## [Exercise requirements]
Report how many lines of the material below contain the string "will". The reply is that number and no more.

#### Exercise data

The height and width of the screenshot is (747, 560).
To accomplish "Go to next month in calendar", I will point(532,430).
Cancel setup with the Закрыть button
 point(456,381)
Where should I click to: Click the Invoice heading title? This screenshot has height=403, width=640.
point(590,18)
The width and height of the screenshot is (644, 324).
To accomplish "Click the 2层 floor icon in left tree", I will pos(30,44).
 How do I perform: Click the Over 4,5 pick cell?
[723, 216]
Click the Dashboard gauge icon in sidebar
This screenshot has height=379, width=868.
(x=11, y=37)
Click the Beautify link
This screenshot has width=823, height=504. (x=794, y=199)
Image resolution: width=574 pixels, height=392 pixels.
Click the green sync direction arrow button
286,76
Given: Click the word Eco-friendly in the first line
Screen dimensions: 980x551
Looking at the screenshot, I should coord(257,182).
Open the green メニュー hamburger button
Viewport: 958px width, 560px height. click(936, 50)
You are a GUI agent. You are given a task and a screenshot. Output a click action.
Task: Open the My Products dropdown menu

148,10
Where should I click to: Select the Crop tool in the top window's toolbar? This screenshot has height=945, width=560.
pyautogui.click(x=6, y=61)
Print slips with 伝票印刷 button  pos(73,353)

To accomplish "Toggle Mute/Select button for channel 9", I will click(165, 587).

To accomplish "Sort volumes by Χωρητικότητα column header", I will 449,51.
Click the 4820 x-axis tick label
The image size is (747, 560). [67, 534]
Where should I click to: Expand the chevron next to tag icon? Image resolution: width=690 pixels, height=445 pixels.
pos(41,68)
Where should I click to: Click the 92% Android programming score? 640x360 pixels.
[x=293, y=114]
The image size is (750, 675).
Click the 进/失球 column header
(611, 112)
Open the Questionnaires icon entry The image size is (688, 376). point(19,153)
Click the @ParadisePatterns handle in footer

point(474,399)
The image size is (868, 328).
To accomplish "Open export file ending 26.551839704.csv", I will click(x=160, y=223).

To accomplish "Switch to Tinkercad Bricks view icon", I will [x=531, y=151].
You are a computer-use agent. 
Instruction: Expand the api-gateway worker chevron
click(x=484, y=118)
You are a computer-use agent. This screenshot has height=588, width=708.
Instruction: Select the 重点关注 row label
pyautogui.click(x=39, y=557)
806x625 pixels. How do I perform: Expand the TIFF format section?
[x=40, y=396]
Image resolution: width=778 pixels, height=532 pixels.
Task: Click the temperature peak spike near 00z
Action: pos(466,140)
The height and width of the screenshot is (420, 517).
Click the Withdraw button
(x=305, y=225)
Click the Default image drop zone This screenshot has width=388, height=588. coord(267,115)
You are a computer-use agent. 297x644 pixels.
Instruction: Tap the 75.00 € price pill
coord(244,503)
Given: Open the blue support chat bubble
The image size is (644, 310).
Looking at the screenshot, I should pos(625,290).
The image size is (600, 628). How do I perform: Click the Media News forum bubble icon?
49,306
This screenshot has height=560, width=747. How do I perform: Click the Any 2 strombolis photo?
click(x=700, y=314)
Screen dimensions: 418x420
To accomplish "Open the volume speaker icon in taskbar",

########

## [Exercise response]
6